In 2008, Cregan formed Creative Music Management with music business lawyer Robert W. Allan. Together they managed singer songwriter, Charlie Hole. Hole's first album, The Joy of a Caged Bird, was released in December 2012 on Cocomack Records. In 2011, he formed his own band, Cregan & Co. This gave him the opportunity to perform the songs he had written, recorded and co-produced with Rod Stewart. In January 2013, Roger Chapman reformed Family for two concerts in London at the Shepherd's Bush Empire, coinciding with Family winning Classic Rock magazine's "Spirit of Progressive Rock" Award. On 13 September 2015, Cregan joined Rod Stewart on stage at the BBC Radio 2 "Live in Hyde Park, London Festival" and joined Family for the group's final shows in late 2016, as part of a line up which only featured Chapman, Poli Palmer and Cregan's work with the band.

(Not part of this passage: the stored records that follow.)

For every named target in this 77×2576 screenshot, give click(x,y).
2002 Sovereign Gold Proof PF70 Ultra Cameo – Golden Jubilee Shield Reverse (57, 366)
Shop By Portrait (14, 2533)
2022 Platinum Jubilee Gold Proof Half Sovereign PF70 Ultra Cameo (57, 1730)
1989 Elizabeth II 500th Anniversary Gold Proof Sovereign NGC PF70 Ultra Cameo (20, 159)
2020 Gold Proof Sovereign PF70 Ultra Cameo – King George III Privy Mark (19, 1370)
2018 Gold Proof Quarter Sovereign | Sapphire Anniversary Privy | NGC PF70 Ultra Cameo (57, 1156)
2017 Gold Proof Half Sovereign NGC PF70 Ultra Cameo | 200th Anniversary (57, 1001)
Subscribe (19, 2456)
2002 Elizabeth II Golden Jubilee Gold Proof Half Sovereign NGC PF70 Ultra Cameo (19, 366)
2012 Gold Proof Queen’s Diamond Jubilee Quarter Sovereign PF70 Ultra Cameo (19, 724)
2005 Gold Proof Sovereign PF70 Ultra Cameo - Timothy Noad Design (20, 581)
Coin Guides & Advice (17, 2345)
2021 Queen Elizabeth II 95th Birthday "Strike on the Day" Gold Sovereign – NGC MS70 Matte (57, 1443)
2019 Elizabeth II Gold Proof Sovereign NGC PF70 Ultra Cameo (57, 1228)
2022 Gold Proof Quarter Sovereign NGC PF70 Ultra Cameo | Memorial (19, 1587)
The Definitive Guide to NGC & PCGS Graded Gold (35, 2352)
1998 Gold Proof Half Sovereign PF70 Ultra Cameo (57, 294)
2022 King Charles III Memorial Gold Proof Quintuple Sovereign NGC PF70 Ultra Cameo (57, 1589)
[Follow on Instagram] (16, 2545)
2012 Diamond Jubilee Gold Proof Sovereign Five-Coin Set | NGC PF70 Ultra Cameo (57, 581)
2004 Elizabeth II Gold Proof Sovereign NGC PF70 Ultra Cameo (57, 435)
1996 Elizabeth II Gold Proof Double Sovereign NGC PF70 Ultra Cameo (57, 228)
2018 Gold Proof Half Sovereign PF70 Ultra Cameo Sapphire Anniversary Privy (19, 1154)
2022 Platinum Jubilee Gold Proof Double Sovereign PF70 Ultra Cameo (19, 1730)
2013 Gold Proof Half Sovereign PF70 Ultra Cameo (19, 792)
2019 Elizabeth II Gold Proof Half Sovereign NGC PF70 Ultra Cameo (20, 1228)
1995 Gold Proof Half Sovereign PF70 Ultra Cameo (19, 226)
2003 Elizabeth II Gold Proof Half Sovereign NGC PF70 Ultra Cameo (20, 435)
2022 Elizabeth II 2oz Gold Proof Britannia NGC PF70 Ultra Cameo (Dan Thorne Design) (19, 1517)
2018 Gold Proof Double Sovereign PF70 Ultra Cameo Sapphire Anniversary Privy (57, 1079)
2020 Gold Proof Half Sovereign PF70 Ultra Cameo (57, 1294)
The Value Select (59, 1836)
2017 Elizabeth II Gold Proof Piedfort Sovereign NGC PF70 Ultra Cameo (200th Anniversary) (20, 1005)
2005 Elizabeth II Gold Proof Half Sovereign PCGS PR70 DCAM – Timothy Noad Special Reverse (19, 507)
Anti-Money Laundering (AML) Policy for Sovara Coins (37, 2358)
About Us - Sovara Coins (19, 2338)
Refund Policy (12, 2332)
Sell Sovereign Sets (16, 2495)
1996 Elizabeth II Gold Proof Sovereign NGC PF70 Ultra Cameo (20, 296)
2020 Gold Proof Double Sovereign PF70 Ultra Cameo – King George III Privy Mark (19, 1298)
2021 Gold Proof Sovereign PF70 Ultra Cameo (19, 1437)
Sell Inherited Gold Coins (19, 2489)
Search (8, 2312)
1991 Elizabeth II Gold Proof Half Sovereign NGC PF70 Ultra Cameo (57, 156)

In 2019, Cregan released his autobiography And on Guitar... for which Stewart wrote the foreword. Along with broadcaster Alex Dyke and Spandau Ballet singer Tony Hadley, he began a podcast in 2020 called Stars Cars Guitars, which is also hosted on a YouTube channel.

==Discography==

With Mike Batt
- Tarot Suite (1979)
- Waves (1980)

With Blossom Toes
- We Are Ever So Clean (1967)
- If Only for a Moment (1969)

With Roger Chapman
- One More Time For Peace (Mystic, 2007)

With Rita Coolidge
- Love Lessons (Alfa, 1992)

With Julie Driscoll
- 1969 (1971)

With David Essex
- Cover Shot (Polygram, 1993)

With Family
- It's Only a Movie (1973)

With Farm Dogs
- Last Stand in Open Country (1996)
- Immigrant Sons (1998)

With Steve Harley
- Hobo with a Grin (EMI, 1978)
- Yes You Can (CTE, 1992)
- Uncovered (Absolute, 2020)

With Steve Harley & Cockney Rebel
- The Best Years of Our Lives (EMI, 1975)
- Timeless Flight (EMI, 1976)
- Love's a Prima Donna (EMI, 1976)

With Murray Head
- Say It Ain't So (Island, 1976)
- Between Us (Phillips, 1979)

With Janis Ian
- God and the FBI (Windham Hill, 2000)

With Yusuf Islam
- Tea for the Tillerman 2 (Island, 2020)

With Linda Lewis
- Lark (1972)
- Fathoms Deep (1973)
- Not a Little Girl Anymore (1975)
- Woman Overboard (1977)

With Katie Melua
- Call off the Search (Dramatico, 2003)
- Piece by Piece (Dramatico, 2005)

With The Quireboys
- A Bit of What You Fancy (1990)

With Bruce Roberts
- Bruce Roberts (1978)

With Rod Stewart
- Foot Loose & Fancy Free (Warner Bros., 1977)
- Blondes Have More Fun (Warner Bros., 1978)
- Foolish Behaviour (Riva, 1980)
- Tonight I'm Yours (Riva, 1981)
- Body Wishes (Warner Bros., 1983)
- Camouflage (Warner Bros., 1984)
- Every Beat of My Heart (Warner Bros., 1986)
- Out of Order (Warner Bros., 1988)
- Vagabond Heart (Warner Bros., 1991)
- A Spanner in the Works (Warner Bros., 1995)
- Time (Capitol, 2013)

With Streetwalkers
- Chapman Whitney Streetwalkers (1974)

With Stud
- September (1972)
- Goodbye Live at Command (1973)

With Roger Taylor
- Happiness? (Parlophone, 1994)

With Glass Tiger
- Air Time: The Best of Glass Tiger (1993)

With various artists
- Tribute to Curtis Mayfield with Rod Stewart (1994)

== Music videos ==

| Year | Song | Album | Director(s) |
|---|---|---|---|
| 2012 | Hot Legs | 'Cregan & Co' | Simeon Lumgair |

==Personal life==
Cregan was married to Linda Lewis for five years. He later married Hollywood model Jane Booke and lived in Los Angeles. On Steve Harley's BBC Radio 2 show aired in January 2004, he explained that he had grown tired of Los Angeles culture and moved back to the U.K.